Summer rolled around this week and whether felt within or spoken aloud, many of us wondered if we would make it to this year. The unprecedented shutdown in 2020, of every nation on earth, was a first. Even those of the strongest faith experienced family, friends, parishioners, neighbors and colleagues among the 600,000 lost to the COVID-19 pandemic in the U.S.
Educators had to be schooled on the dynamics of this crisis, officials at every level went through on-the-job government training, those who provide consumer goods and services – from the ‘ma and pa’ stores to corporate giants – had to rethink marketing schemes. Even many medical professionals were dumbfounded and conflicted, offering no guarantees or timetables as to when the war against COVID-19 might end.
The past 15 grim months marked a period of social, emotional, physical and psychological chaos that disrupted every element of day-to-day living and raised searing questions of where we were as a people and where we are going. Sleepless nights were too often followed by depressing days of unending news reports on skyrocketing hospitalizations and death tolls.
Though first met with pervasive skepticism, warp-speed development and implementation of a safe and effective vaccine against COVID-19 eventually became the saving grace from a chapter of despair. Even though the threat of a relapse remains imminent if reckless people spread variants of the virus to the unprotected, there is at least optimism.
With all of the health concerns, life for Black America was even more complicated by cries for social justice and rampant levels of bigotry and racism.
So, as we enter this next phase, one of many looming uncertainties is the fate of religion in general and the church specifically for Blacks in post-pandemic America.
What has become of the psyche of the faithful through this torment, doubt, pain and confusion? What is the impact on religion in general and the Black church, specifically?
Start that discussion from the premise that according to a University of Chicago survey, two out of three people believe the coronavirus pandemic was “God telling humanity to change the way we are living.” That percentage was higher for African Americans and Latinx at 74 percent, while only 48 percent of whites concurred.
According to the study, 72 percent of respondents said their spirituality and faith remained intact throughout the crisis. Less than two percent said they believed in God prior to the event but lost that faith. But 27 percent of Blacks reported a loss of faith compared to 13 percent of Latinos and 11 percent of whites.
Apprehension of Blacks was not paranoia. They reflected they were more likely to be infected, hospitalized, placed in ICU or on breathing apparatus, and to die from the virus. This was attributed to various factors, including pre-existing health conditions, disparate health care, illnesses and conditions that complicate health, lack of insurance and poverty.
The church has meant more than a place to worship on Sunday, prayer sessions and Bible class. Diane Stewart, a professor of religion and African American studies at Emory University, broke it down saying,
“The Black church is a lyceum (teaching place), the library, the political center, educational center, and springboard for civil rights and social movements.”

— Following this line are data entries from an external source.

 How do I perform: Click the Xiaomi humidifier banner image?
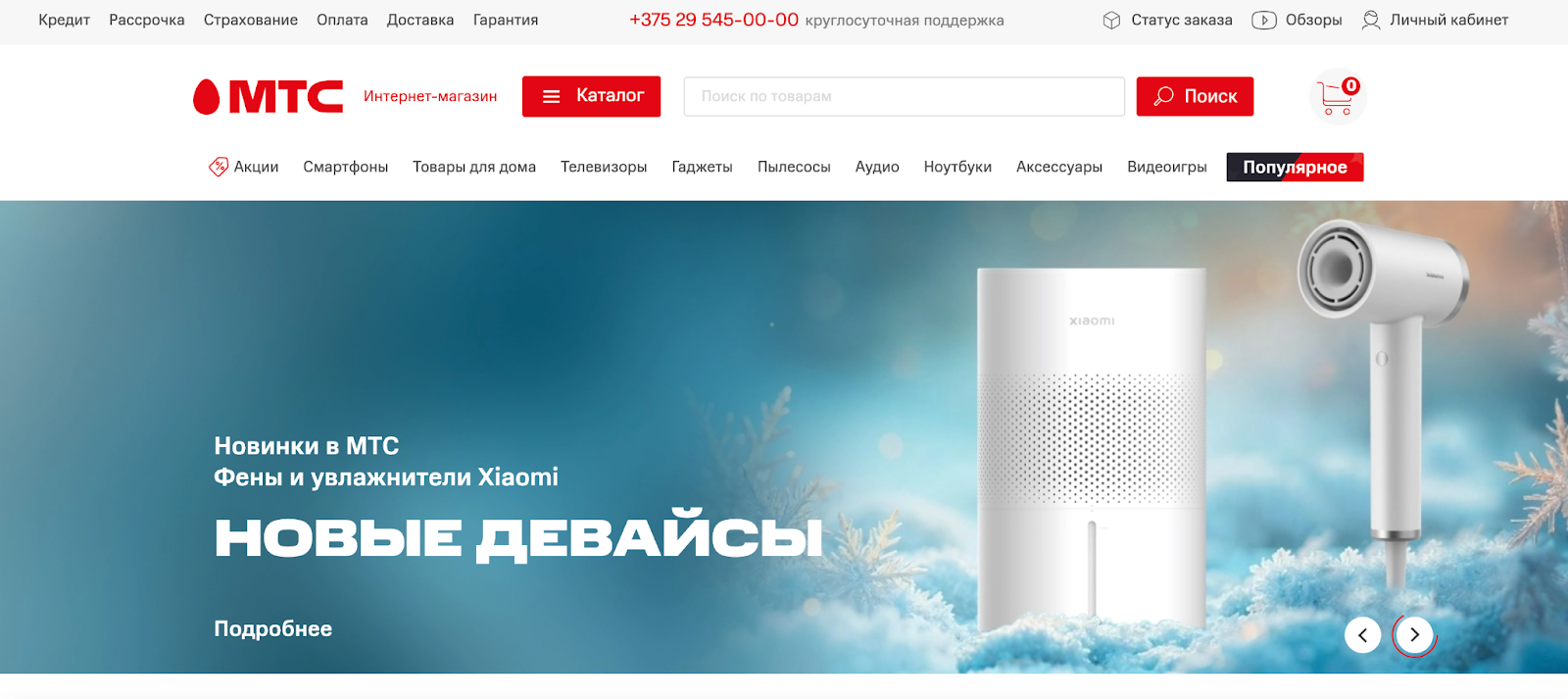pyautogui.click(x=1092, y=449)
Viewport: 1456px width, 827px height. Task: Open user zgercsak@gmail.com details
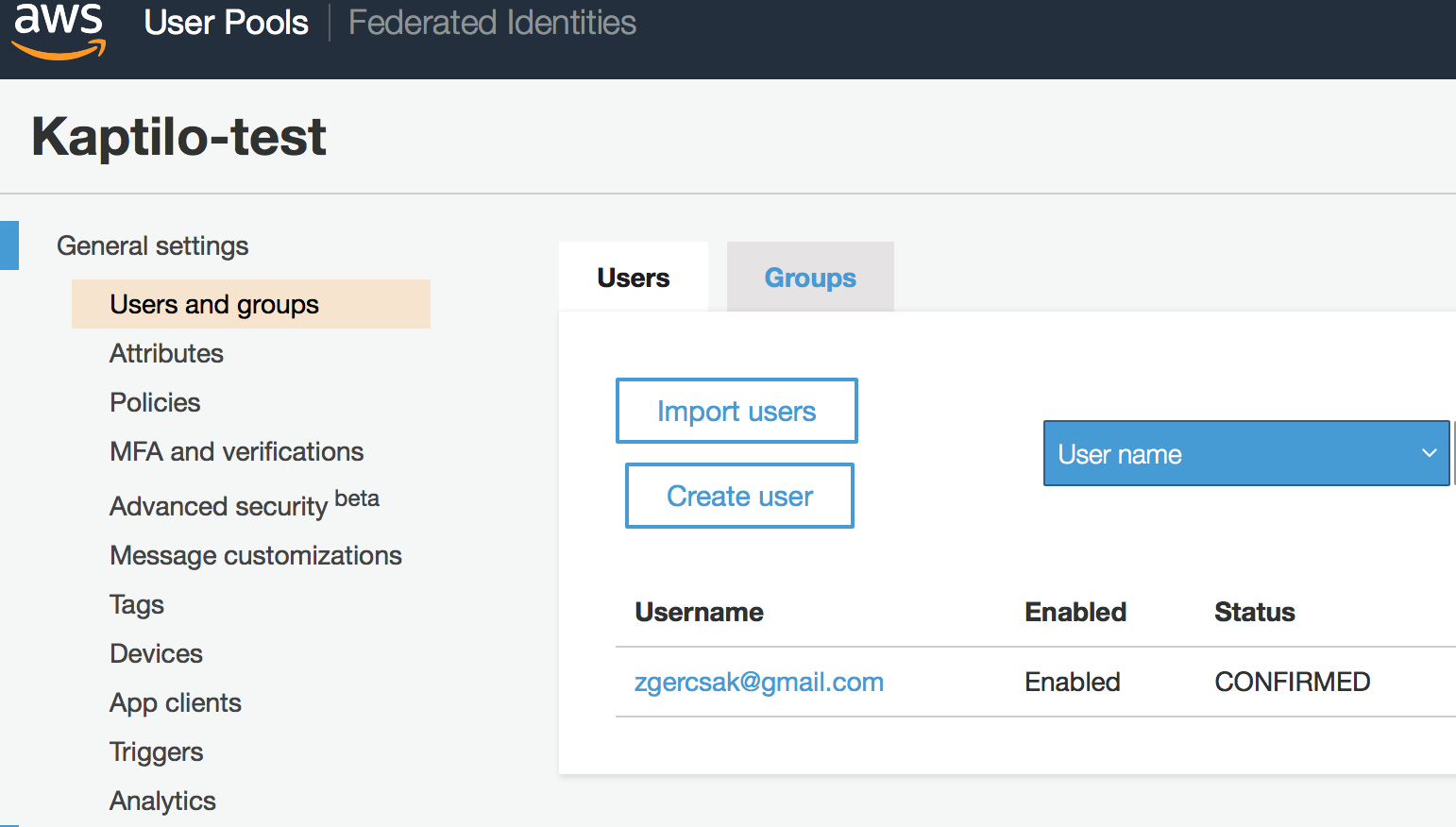coord(758,682)
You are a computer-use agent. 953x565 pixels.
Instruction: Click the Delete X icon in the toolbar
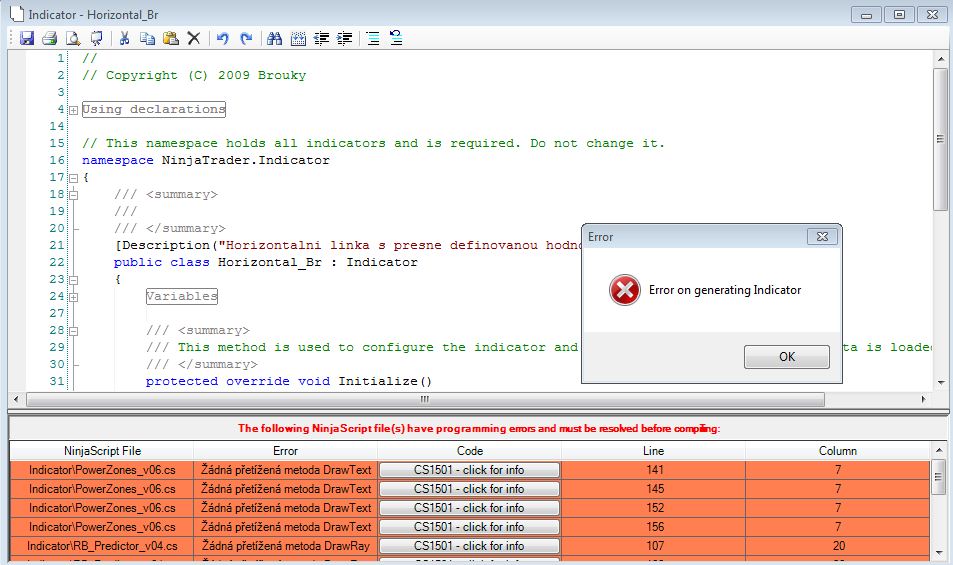pyautogui.click(x=194, y=38)
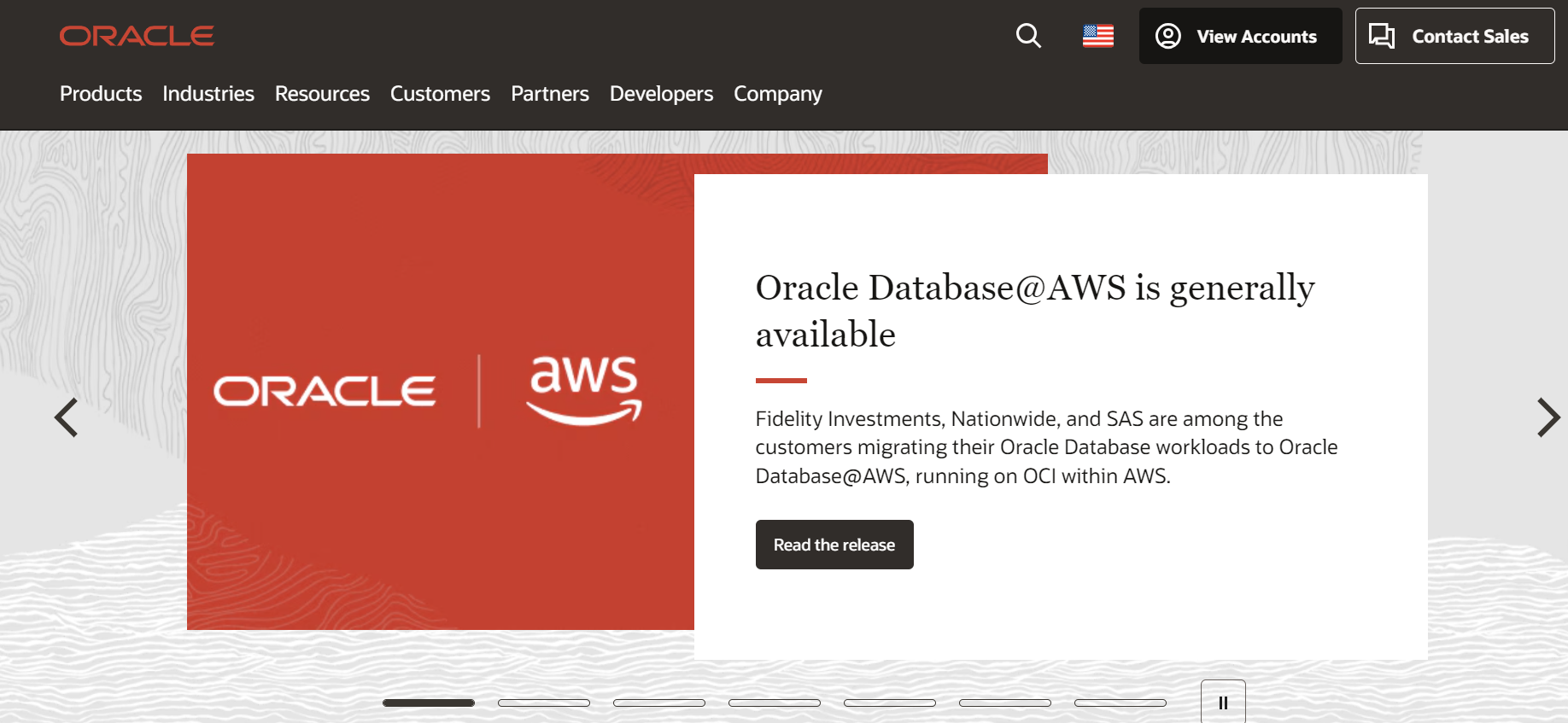
Task: Open the Resources menu
Action: click(322, 94)
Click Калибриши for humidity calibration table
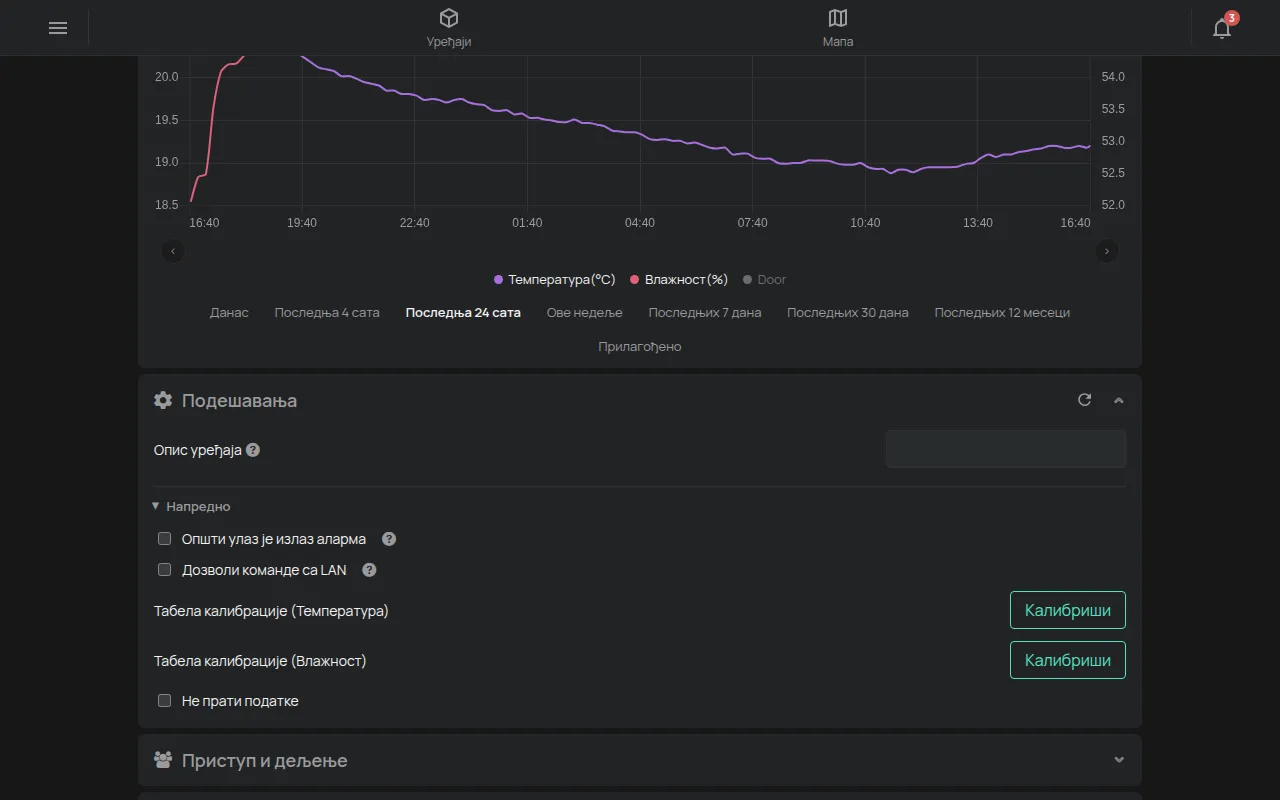Viewport: 1280px width, 800px height. point(1068,660)
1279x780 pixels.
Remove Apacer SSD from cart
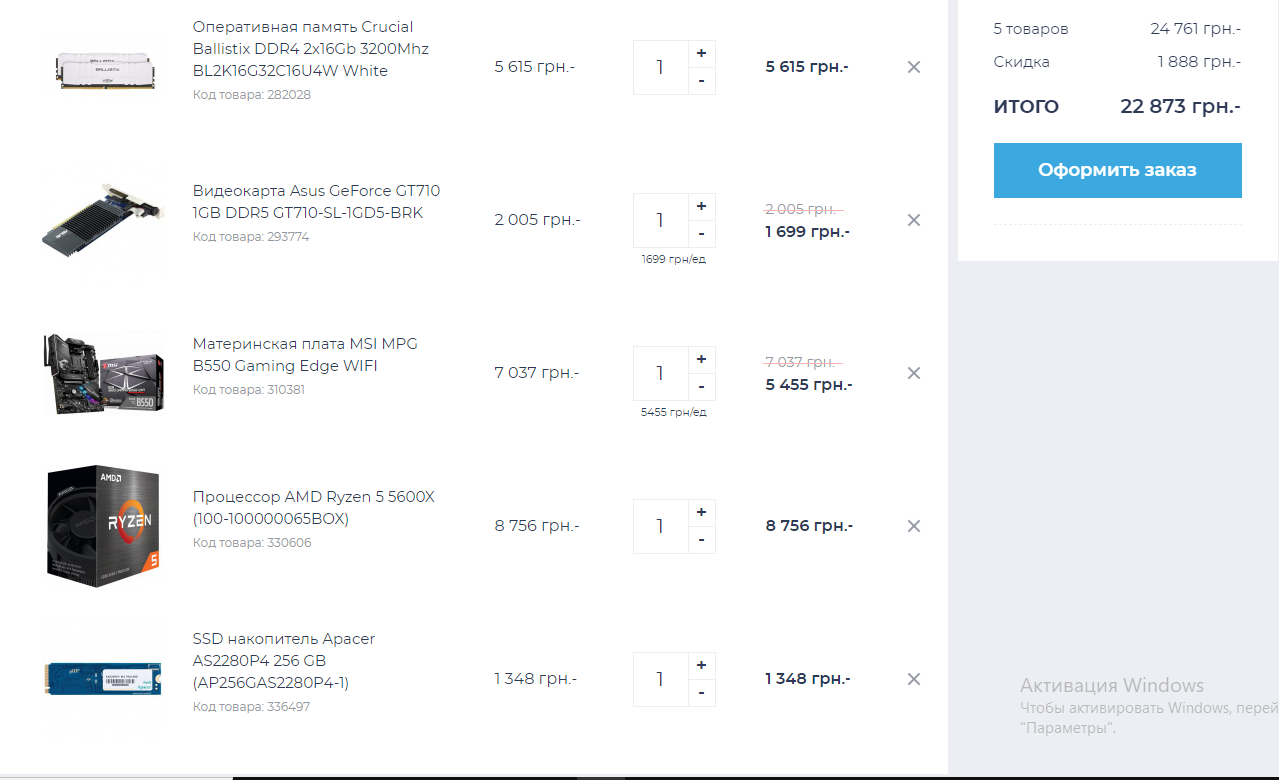tap(913, 679)
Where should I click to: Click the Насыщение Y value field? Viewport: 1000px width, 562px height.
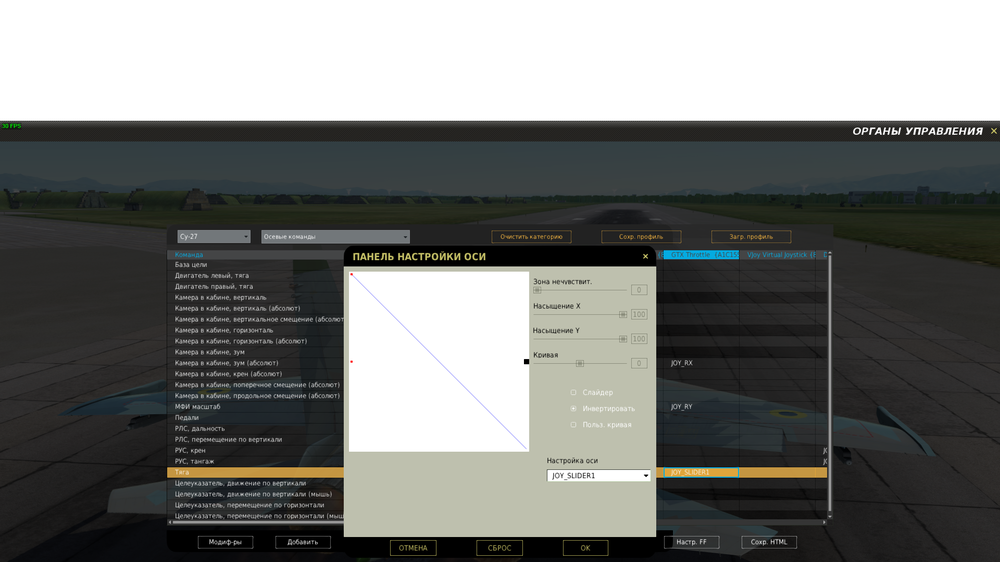coord(639,339)
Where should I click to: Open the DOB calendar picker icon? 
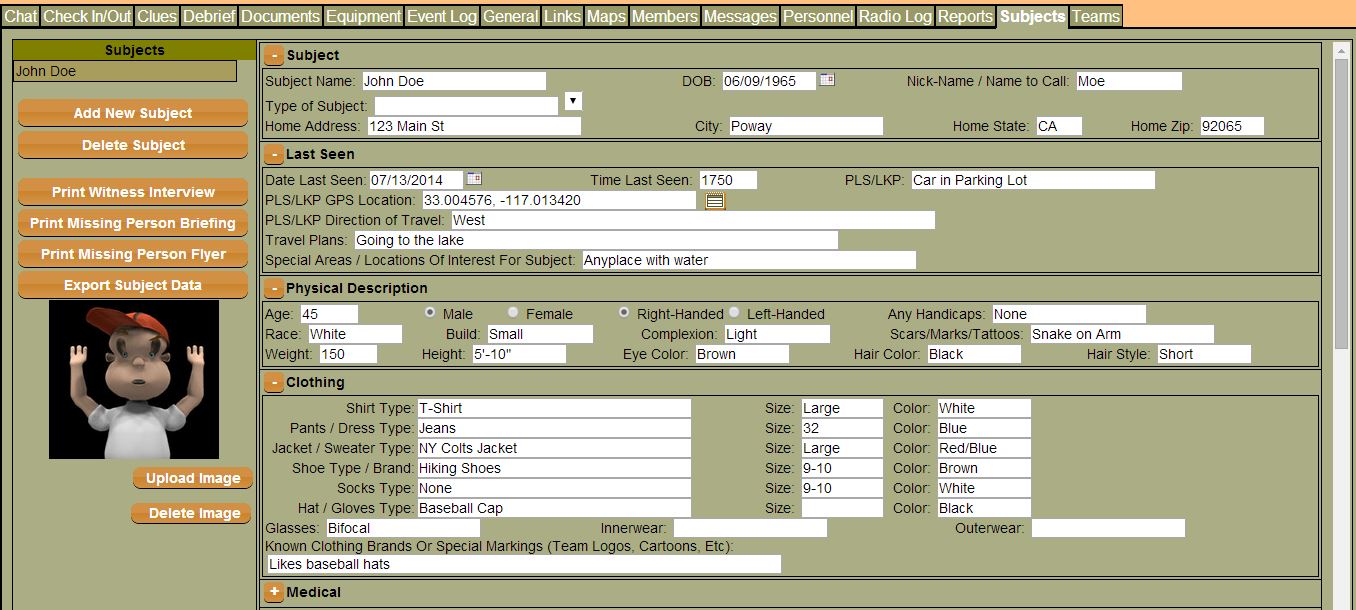pos(827,80)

Whether in person, virtually or some combination, church life is critical for Blacks.
We are heading out of the storm into God’s promise. The truth is, if you never got another blessing, God has already given you more than you ever could have expected or deserved. Even if you didn’t get everything you desire, precisely when you wanted, the Lord promises to supply all of your needs.
The pandemic left scars and wounds and haunting memories. But if you are reading this, He brought you through. Usually when we worry most, it is our trying to do everything ourselves. When we let the Lord have it and recognize God is in control, you are much more at peace. Something as uncontrollable as a global virus demonstrates our vulnerability.
What we need at this point is to retain lessons learned. Some people mistakenly believe that since God keeps getting them out of their mess, He must be okay with them being messy. Nothing could be farther from the truth. After this lockdown, we don’t deserve parties. We need to change our life spiritually because God gave us another chance.
Finally, the blessing of making it through this pandemic should make you treat each other better. Stop disliking people over what you heard and be thankful God isn’t disliking you over the things that He knows.
This is not a rehearsal. Make the most of your opportunities on life’s stage, no matter how large or small your role. With Jesus as your director, everybody is a star!
The Black church, like everything else in society, will be changed in some ways. That’s inevitable. Most may be for the better. It should not impair your worship, praise or service. Things change. People change. Friends change. Careers change. You change. But God is the same today that He was yesterday and tomorrow He changeth not. Keep the faith.